RECORDS SUPPLIED
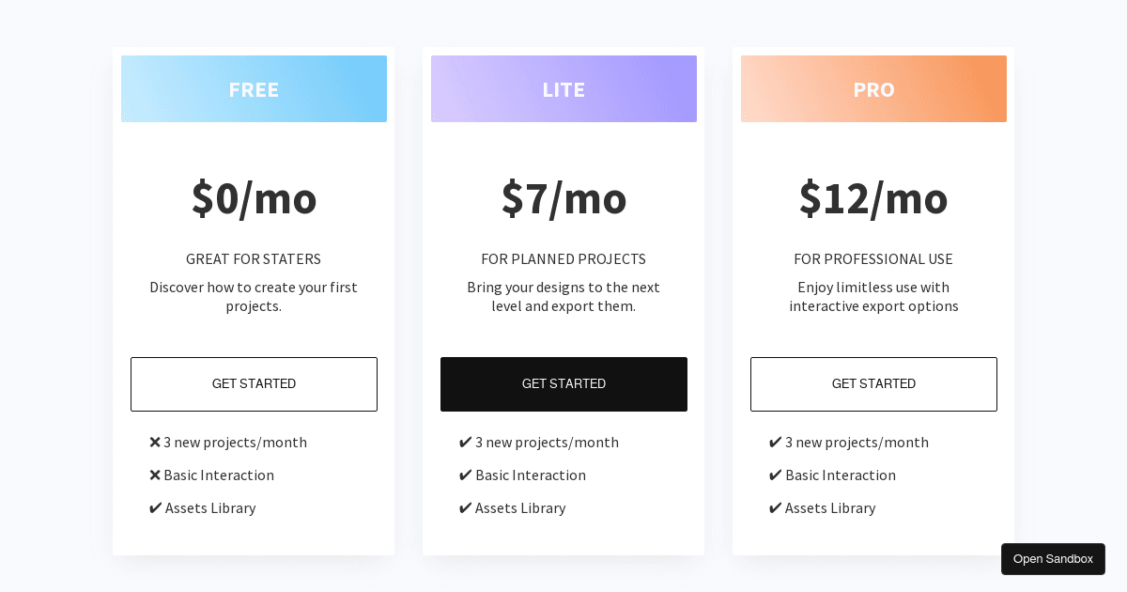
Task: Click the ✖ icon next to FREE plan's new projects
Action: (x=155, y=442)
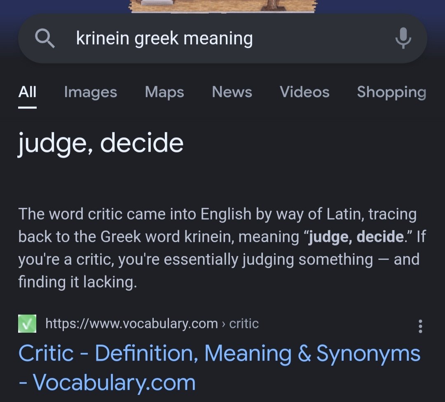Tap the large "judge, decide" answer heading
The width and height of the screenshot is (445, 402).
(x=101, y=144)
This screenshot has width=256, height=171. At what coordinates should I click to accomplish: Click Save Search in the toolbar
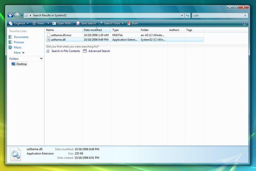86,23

==

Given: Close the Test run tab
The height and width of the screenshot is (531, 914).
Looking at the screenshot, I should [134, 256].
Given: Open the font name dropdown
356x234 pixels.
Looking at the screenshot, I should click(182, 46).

==

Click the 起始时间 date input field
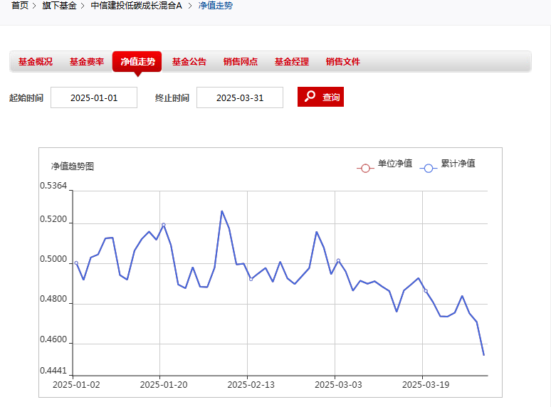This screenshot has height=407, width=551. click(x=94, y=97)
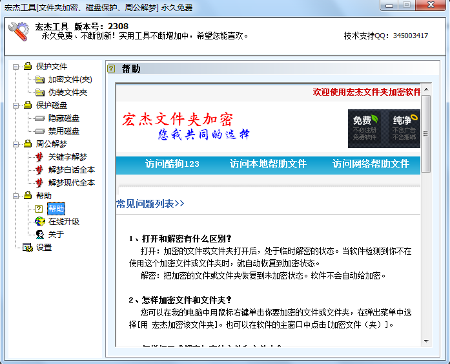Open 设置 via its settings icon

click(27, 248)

PROBLEM STATEMENT
Count the lines of the listing that contain the word "Given", and give only the number.

SOLUTION TO THE EXERCISE
2